Although surgery is the treatment of choice for many patients with resectable limited-stage disease, patients with laryngeal carcinoma benefit from radiation, which offers the prospect of voice preservation [27]. Similarly, radiation may provide the optimal functional outcome for patients with oropharyngeal cancers at the base of tongue or tonsils . Finally, patients with nasal or sinonasal tumors frequently require postoperative radiation, given high rates of local recurrence with resection alone, except in the smallest (T1) lesions .

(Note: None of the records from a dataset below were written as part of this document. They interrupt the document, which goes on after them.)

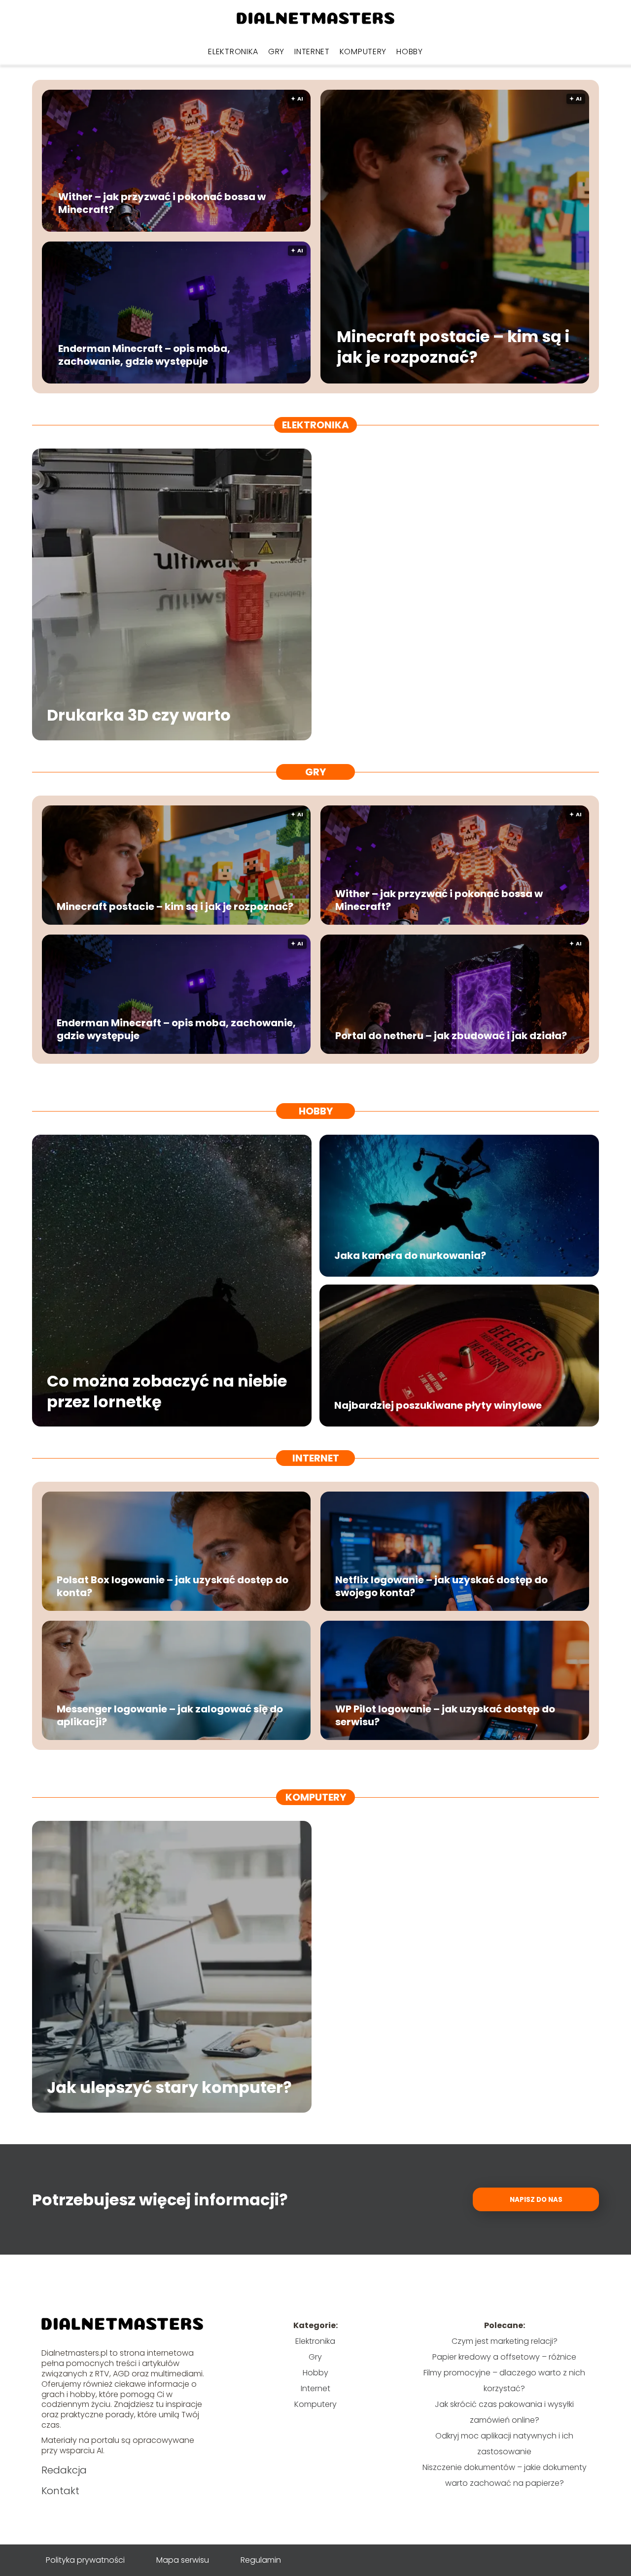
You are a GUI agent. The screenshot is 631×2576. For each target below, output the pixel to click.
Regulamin (261, 2560)
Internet (312, 51)
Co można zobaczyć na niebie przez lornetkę (167, 1391)
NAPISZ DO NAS (536, 2199)
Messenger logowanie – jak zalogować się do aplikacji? (170, 1715)
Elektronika (233, 51)
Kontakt (60, 2490)
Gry (276, 51)
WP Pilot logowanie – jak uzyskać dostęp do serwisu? (445, 1715)
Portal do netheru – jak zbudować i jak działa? (451, 1035)
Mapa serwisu (182, 2560)
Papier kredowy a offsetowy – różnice (504, 2357)
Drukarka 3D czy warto (139, 715)
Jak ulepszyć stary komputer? (169, 2088)
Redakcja (64, 2470)
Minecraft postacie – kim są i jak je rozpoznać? (453, 346)
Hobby (409, 51)
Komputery (363, 51)
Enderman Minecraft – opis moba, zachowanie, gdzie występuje (144, 355)
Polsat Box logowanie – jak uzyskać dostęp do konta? (172, 1586)
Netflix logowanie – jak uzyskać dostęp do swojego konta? (441, 1586)
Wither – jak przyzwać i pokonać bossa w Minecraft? (162, 203)
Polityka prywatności (85, 2560)
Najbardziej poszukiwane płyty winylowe (438, 1405)
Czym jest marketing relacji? (505, 2341)
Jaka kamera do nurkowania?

For children, the balance of risks and benefits of surgery and radiation is complicated by added pediatric toxicity of radiation, which impairs bony growth for children who are not fully mature, and which confers a lifetime second tumor risk that is magnified over the long hoped-for lifetime of these young patients. The use of proton beam radiotherapy has been proposed as one way to mitigate these risks, but it is not widely available, and the extent to which it mitigates these risks is not known.